### Stored items
____________________

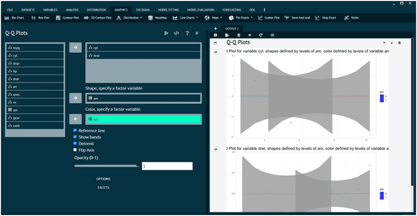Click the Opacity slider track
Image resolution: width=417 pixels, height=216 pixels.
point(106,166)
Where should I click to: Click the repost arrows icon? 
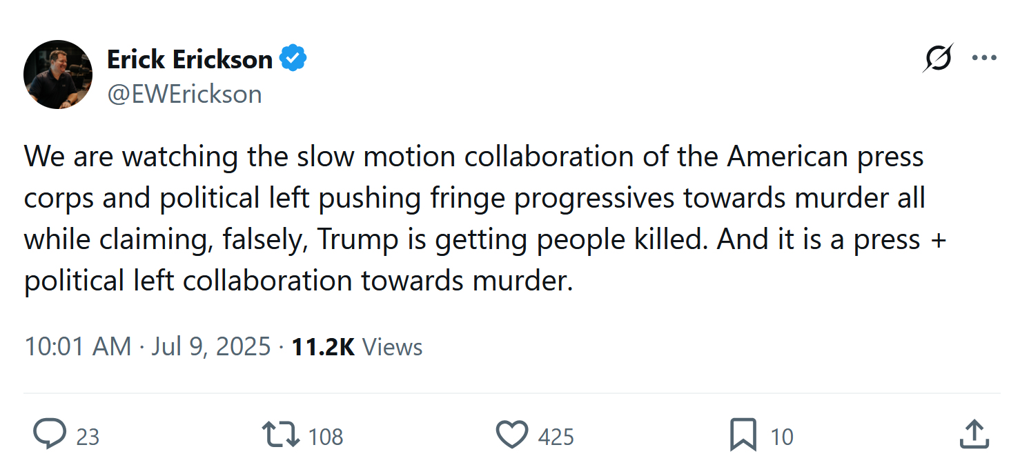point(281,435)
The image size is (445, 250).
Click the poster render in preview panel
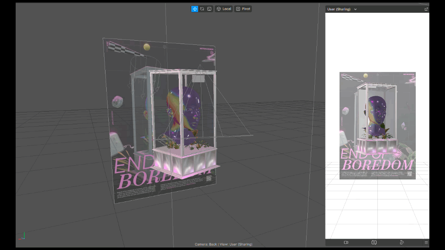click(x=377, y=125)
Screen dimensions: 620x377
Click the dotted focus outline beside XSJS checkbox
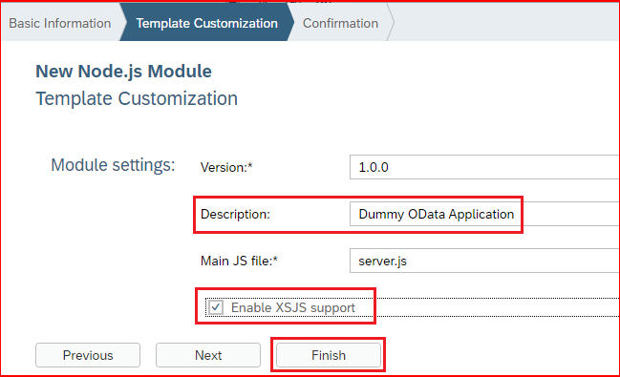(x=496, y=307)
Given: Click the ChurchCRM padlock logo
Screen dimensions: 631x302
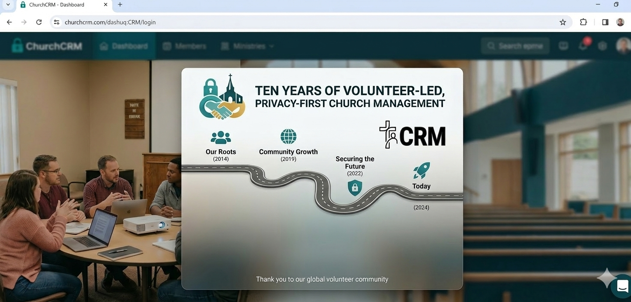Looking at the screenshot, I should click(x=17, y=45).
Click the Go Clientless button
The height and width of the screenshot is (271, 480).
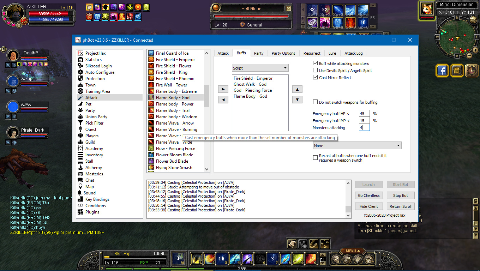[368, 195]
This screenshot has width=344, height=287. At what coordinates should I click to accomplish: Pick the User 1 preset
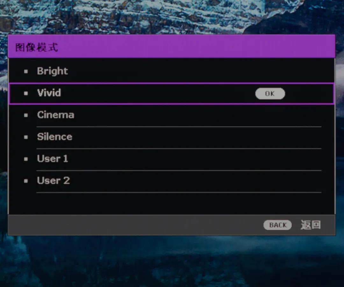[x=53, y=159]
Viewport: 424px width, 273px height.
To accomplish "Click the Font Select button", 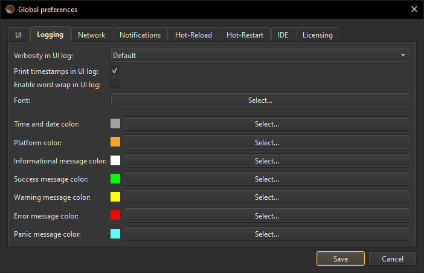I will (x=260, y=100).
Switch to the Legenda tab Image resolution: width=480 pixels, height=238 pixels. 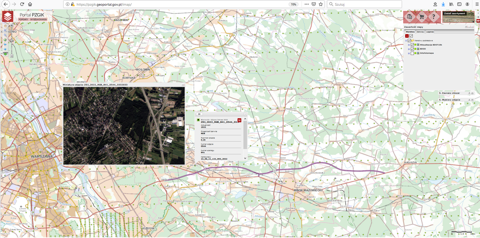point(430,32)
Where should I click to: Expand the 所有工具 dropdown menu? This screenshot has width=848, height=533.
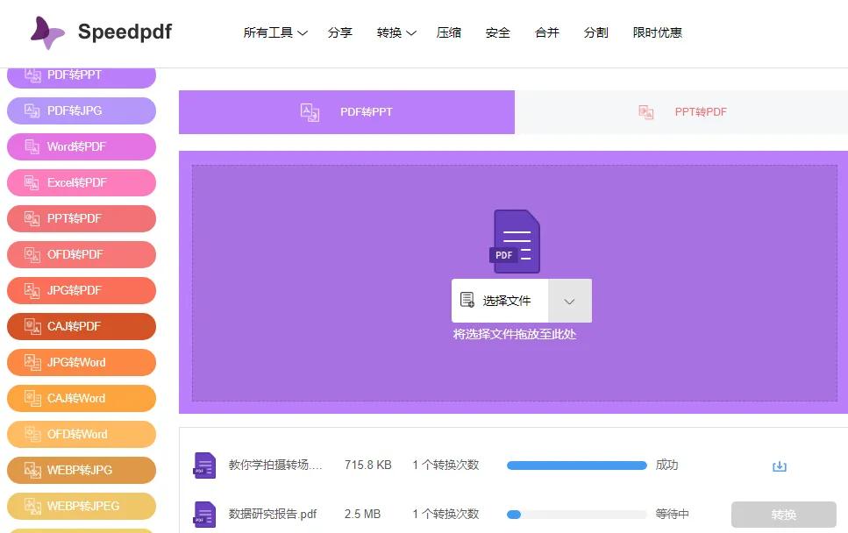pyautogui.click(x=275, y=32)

____________________

### EXERCISE OBJECTIVE
The lines to retype run from the one containing "Where should I click to: Expand" through the last line of the records above; write them exactly and skip the pictures.

### SOLUTION
Where should I click to: Expand the 所有工具 dropdown menu? This screenshot has width=848, height=533.
pyautogui.click(x=275, y=32)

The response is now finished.